Pop: Tarnation; Dingwall's, London
Charlotte O'Sullivan falls for melancholia from the valley of the shadow of death
Saturday 09 March 1996
Tarnation, who played to a small but intense crowd at Dingwall's on Thursday night, are an unholy product of cowgirl punk and warped muzak. One bar will remind you of Lone Justice, the next of Chris Isaak. Whatever, it's not New Country and it's not tongue-in-cheek New Wave. It feels as old and earnest as the hills.
Tonight Paula Frazer, born and raised in the Deep South, wears a black velvet dress with a huge choker: in a good light she could pass for Elkie Brooks (at other times, it's undoubtedly Agnes Moorhead). She has a new band and they're mighty impressive. Her two guitarists take root on either side, plucking their strings with the concentrations of village idiots. Behind the trio, the drummer essays soothing brush strokes.
The melancholy anthems "The Well" and "Game of Broken Hearts" emerge slower than on last year's glorious Gentle Creatures album, increasing the dangerous desire to swoon. But with Frazer there's no ground to catch you, nowhere to fall except down, down, down. It goes so deep it makes your groin itch. Incredibly, Frazer seems oblivious to her power: she sways with the blank-eyed intensity of a Cassandra and then burbles between songs like a wacky grandmammy, "Hey, the lights are so bright, here, it's like a UFO. It's OK, I'm not tripping..."

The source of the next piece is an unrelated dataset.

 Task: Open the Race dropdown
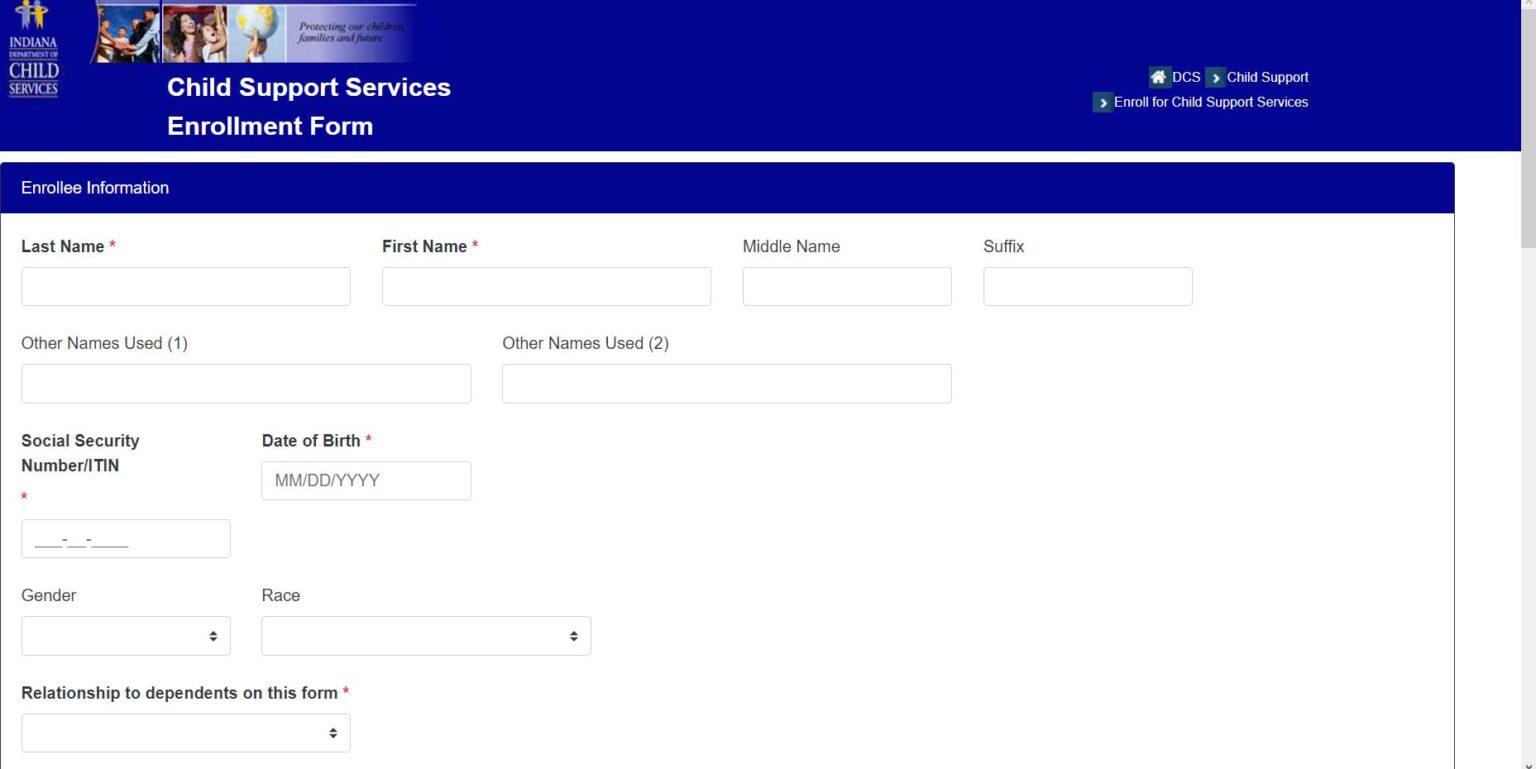tap(425, 635)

Highlight of the evening is "Halfway to Madness", with Frazer wailing, "In the muddy brown water where I wrote your name..." It all makes as much sense as the words of someone thrashing in their sleep. "How simple things seemed, when I just wanted to hold you" - ah, now we know what she's talking about. Her pure voice sours and the guitars build, putting you in mind of trains leaving town, cabooses rattling furiously along the tracks. That's Tarnation's music for you: providing a soundtrack for all the cheesy, hurtful images your dreams have ever thrown up.
When the mesmerised audience realise Tarnation have left the stage they start to whoop and holler. Frazer and the boys return. "Hello again, we'll do 'Big O Motel'," she says and the crowd cheers. "You really want some torture, don't you?" cackles Frazer, "seven minutes of torture." We're talking lost love here and "cologne-drenched curtains" - pure high-school poetry - but in the mouth of this careworn woman it works. Yeah, we're wallowing in pain and lordy, it feels good.